Par la suite, les intégristes algériens allaient afficher sur les murs des mosquées contrôlées par les extrémistes à Alger, les listes des personnes à assassiner. Le nom de Mahfoud Bennoune y figurait mais aussi ceux de tant d’autres - journalistes, intellectuels, syndicalistes, militantes des droits des femmes. Ils allaient assassiner d’autres collègues de mon père, ses amis et parents et 200.000 Algériens dans ce qui allait devenir « la décennie noire ». Aussi effroyable qu’ait pu prendre la tournure des événements, la communauté internationale les avait grandement ignorés. Le monde a laissé toutes ces victimes de l’intégrisme se débrouiller seules.
Finalement, mon père a été forcé de fuir son appartement et de renoncer à l’enseignement à l’Université. C’est alors que j’ai commencé à comprendre que la lutte contre l’intégrisme islamiste et le terrorisme menée par d’innombrables personnes d’origine musulmane dans de nombreux pays était l’une des luttes pour les droits humains les plus importantes et – négligées – dans le monde. Malheureusement, cela est encore plus vrai vingt ans après.
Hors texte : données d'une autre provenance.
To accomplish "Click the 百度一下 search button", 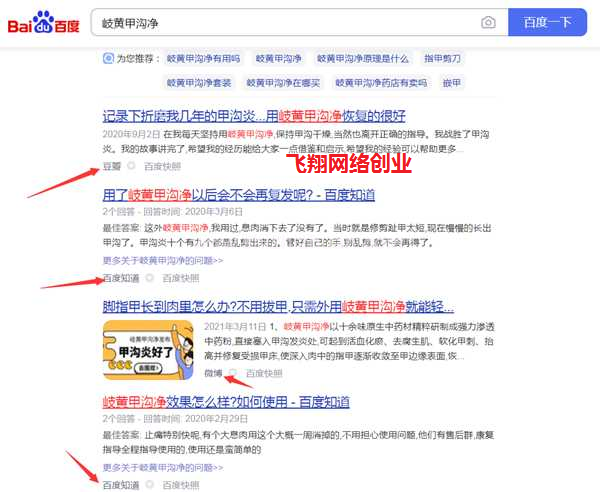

Les intellectuels qui ont été tués en premier par les extrémistes en Algérie étaient principalement ceux qui avaient le plus rapidement et clairement compris la nature de la bête. Salah Chouaki, un ami de mon père, inspecteur général de l’enseignement secondaire, militant de gauche et réformateur de l’éducation estimé, avait averti dans un de ses derniers articles publiés avant qu’il ne soit tué par le Groupe islamique armé (GIA) le 14 septembre 1994 que « l’illusion la plus dangereuse et mortelle ... est de sous-estimer l’intégrisme, ennemi mortel de notre peuple. »
Publié à titre posthume, le dernier livre de Tahar Djaout, « Le dernier été de la raison », le « 1984 » algérien, - décrit la montée de l’extrémisme avec des détails qui donnent froid dans le dos, et ce à quoi pourrait ressembler le pays si les intégristes prenaient le pouvoir – par le biais des élections ou par la force. Dans l’enfer théocratique dépeint par Djaout, les femmes vêtues de manière inappropriée sont arrêtées à des barrages routiers. De jeunes hommes sont endoctrinés et s’élèvent contre leurs pères plus libéraux. Les esprits sont fermés, les familles détruites. Mais certains refusent de se soumettre.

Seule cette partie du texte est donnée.